The study demonstrates that a superconducting flux qubit can sensitively detect magnetization from electron spins in cultured neurons, addressing the key limitation of conventional ESR for single-cell analysis. The observed temperature and field dependencies are consistent with Fe³⁺ spin physics (S=5/2 with zero-field splitting), and independent ESR spectra confirm iron as the dominant spin species. The flux qubit’s micrometer-scale loop area confers cellular-level spatial resolution, indicating feasibility for single-neuron magnetometry and, with excitation tones, ESR spectroscopy at the single-cell level. These capabilities would enable mapping of iron distribution and redox states across heterogeneous cell populations, advancing the study of metal metabolism in neural tissues. Disparities between simulated and measured magnetization curves highlight the role of effective spin temperature and thermal coupling, suggesting that improved thermal pathways and extended field ranges are needed to reach full saturation and extract intrinsic spin parameters (e.g., g-tensor, spin number) directly. Arrays of flux qubits or controlled motion of cell-laden films could enable spatial imaging of spin distributions in tissues.

This work establishes superconducting flux qubits as microscale magnetometers capable of detecting electron spins in cultured neurons, with evidence pointing to Fe³⁺ as the dominant contributor, validated by conventional ESR. The qubit’s sensing area matches single-cell dimensions, opening a pathway to single-cell ESR spectroscopy and imaging of spin species in biological systems. Future directions include: improving thermal coupling (e.g., alternative insulating materials with higher thermal conductivity) to align spin and fridge temperatures; extending in-plane field compatibility (e.g., niobium-based devices or thin superconducting films) to reach saturation regimes; establishing quantitative calibration from magnetization to spin number via reference samples and full-saturation measurements; integrating ESR excitation to disentangle multiple spin species by their g-factors; and developing qubit arrays or scanning approaches for spatial mapping of spin distributions in tissues.

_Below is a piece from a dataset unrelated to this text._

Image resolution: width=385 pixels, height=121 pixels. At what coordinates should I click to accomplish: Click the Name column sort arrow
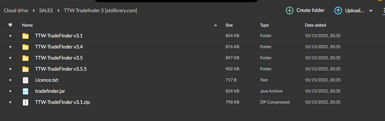click(x=216, y=25)

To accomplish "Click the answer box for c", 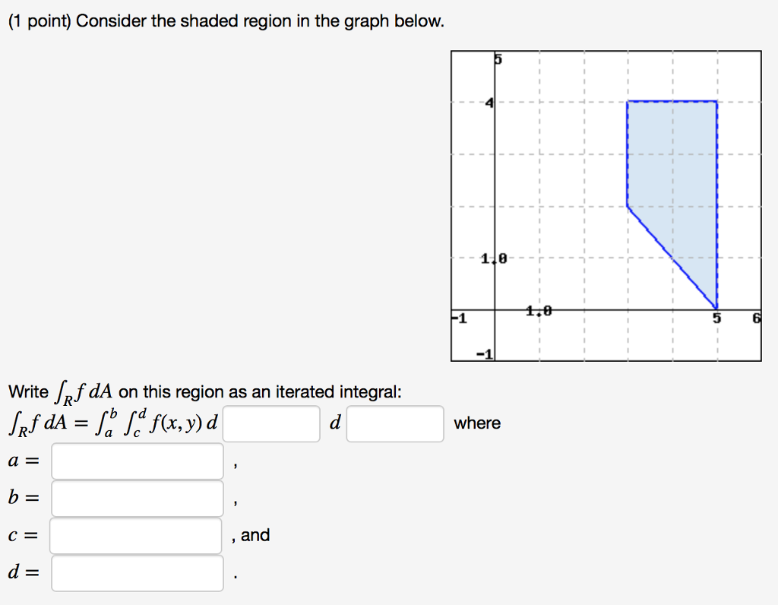I will tap(137, 535).
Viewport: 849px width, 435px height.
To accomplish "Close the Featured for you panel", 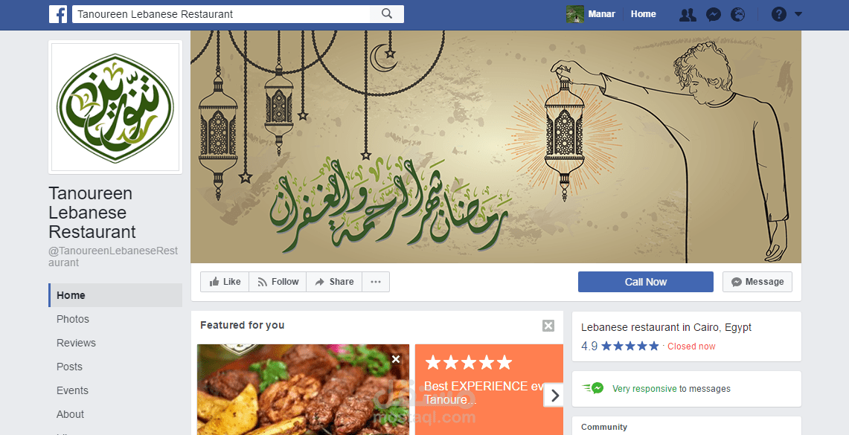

• Thermal coupling: Effective spin temperature saturates at ~40–90 mK due to limited thermal conductivity of parylene-C, leading to earlier-than-expected magnetization saturation and deviations from model predictions.
• Magnetic field range: Aluminum flux qubit becomes inoperational for in-plane fields >~20 mT, limiting access to full magnetization saturation and parameter extraction.
• Quantification: Exact conversion from measured magnetization to absolute spin number is not directly known without a calibrated conversion factor; current spin number estimates rely on assumptions from solid-state calibrations.
• Spectral range: Parasitic circuit resonances limited clear qubit spectra to >~16 GHz.
• Sample preparation constraints: Necessity of an insulating layer increases qubit–sample spacing; maintaining minimal distance while ensuring electrical isolation is required. Long thermalization times (>45 min) are needed after temperature changes.
• Control materials: Background spins from substrate/insulator are small but nonzero and require separate control measurements.